HOUSTON -- The fact that Jose Altuve ran through a stop sign by third-base coach Dave Clark for the second time in a month didn't really matter much in the dugout celebration.

Had it not been for Altuve's inability to pick up Clark as he rounded third base, the rookie second baseman wouldn't have provided Astros fans with perhaps the most exciting play in baseball -- an inside-the-park home run.

Altuve became the first Astros players since Adam Everett in 2003 to hit an inside-the-park home run when he led off the first inning by hitting a ball off the wall in left-center field and raced around to score -- and past the outstretched arms of Clark -- without even needing to slide.

"As soon as I hit the ball, I knew the ball was in the gap," Altuve said. "I kept running hard and I saw the center fielder kind of lose the ball and he didn't know where it is, and I just kept running. When I was midway to third base I tried to see Clark, but [Giants third baseman Pablo] Sandoval was blocking my view. When I realized where he was, it was too late. I just kept running and scored and that was good for the team."

Altuve is the first Astros player to get his first Major League home run on an inside-the-park home run since pitcher Butch Henry in 1992. He's the first Astros player to lead off a game with an inside-the-park home run since Bill Doran in 1987.

"He's coming around second and he had a good look at what was going on [in the outfield]," manager Brad Mills said. "I think coming around second, about 20 feet past second base on his way to third, I think he decided, 'I may give it a shot.' The crowd got into it and that kind of encouraged him a little bit as he was running. All those things played into it a little bit."

Wright back in bigs with determined attitude

HOUSTON -- He's back, and he hopes this time for good.

Left-handed reliever Wesley Wright, who's bounced between Triple-A and the Majors since spending the entire 2008 season with the Astros, joined the club Saturday for the third time this season. He was called up late Friday after Jeff Fulchino was optioned to Triple-A.

"The last couple of years I've been up and down a lot, but I'm kind of used to it," Wright said. "I try not to worry about it because you never know when that call's going to come one way or another.
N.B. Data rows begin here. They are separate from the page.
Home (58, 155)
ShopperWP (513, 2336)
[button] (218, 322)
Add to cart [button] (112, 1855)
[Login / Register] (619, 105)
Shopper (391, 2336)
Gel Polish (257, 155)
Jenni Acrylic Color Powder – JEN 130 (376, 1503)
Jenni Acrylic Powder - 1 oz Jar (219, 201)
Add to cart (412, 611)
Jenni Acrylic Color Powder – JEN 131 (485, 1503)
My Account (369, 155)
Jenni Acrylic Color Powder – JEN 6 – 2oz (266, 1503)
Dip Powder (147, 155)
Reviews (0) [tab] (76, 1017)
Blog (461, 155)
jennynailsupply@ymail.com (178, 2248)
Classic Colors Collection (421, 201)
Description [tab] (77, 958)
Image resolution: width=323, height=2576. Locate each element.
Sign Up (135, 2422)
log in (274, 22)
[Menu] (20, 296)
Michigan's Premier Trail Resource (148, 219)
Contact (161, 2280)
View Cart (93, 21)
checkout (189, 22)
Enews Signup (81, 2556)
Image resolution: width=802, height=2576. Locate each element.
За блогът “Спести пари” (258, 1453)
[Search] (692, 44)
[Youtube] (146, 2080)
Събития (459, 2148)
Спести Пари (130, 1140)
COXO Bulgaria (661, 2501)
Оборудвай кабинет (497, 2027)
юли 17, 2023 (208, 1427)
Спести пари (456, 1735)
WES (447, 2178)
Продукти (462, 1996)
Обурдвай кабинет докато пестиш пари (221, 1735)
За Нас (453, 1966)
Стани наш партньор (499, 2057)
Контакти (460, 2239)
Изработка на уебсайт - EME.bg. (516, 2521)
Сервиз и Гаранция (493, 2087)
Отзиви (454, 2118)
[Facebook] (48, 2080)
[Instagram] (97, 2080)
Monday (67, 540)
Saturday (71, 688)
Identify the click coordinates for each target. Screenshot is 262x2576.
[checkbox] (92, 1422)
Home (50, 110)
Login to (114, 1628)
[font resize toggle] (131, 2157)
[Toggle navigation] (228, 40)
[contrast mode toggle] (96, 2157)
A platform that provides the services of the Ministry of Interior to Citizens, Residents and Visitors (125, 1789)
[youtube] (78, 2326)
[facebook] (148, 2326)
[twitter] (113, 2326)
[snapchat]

You just try to stay focused one day at a time, and when you get a chance, make the most of it."

Wright has appeared in 39 games at Oklahoma City this year and was 2-1 with a 2.07 ERA, striking out 52 batters in 65 1/3 innings. Manager Brad Mills wanted Wright to give him an extra lefty in the bullpen.

Wright's focus this year has been trying to limit the number of baserunners he's had, which means staying low in the strike zone and trying to get a double play if someone does get on base. He's gone back and looked at his career numbers.

"Over my career, from the beginning up until his year, with the walks and hits there's been a lot of traffic," he said. "I want to limit the number of baserunners to give myself a better chance. If you make guys earn their way on base, it allows them to be more successful."

Astros taking patient approach with Schafer

HOUSTON -- The debut of center fielder Jordan Schafer in an Astros uniform could be delayed a bit because of the discomfort he felt recently in his left middle finger -- an injury that has kept him on the disabled list since July 20. He was traded to the Astros in the Michael Bourn deal 11 days later.

"There's really no rush to make that move," Astros manager Brad Mills said. "We'll kind of wait and see how things go tonight and how our game goes, how he does and so forth."

Through three games on his scheduled five-game Minor League rehab outing at Triple-A Oklahoma City, Schafer was 3-for-10 with three strikeouts and one RBI. The Astros will be forced to make a roster move to open up a spot whenever they deem Schafer ready to play.

"His bat looks good," said Mills, who has watched Schafer online. "I watched his at-bats and they looked pretty good. One thing that looked good was his knowledge of the strike zone. I thought for a guy that was sitting out 15, 20 days, his knowledge of the strike zone hadn't changed that much."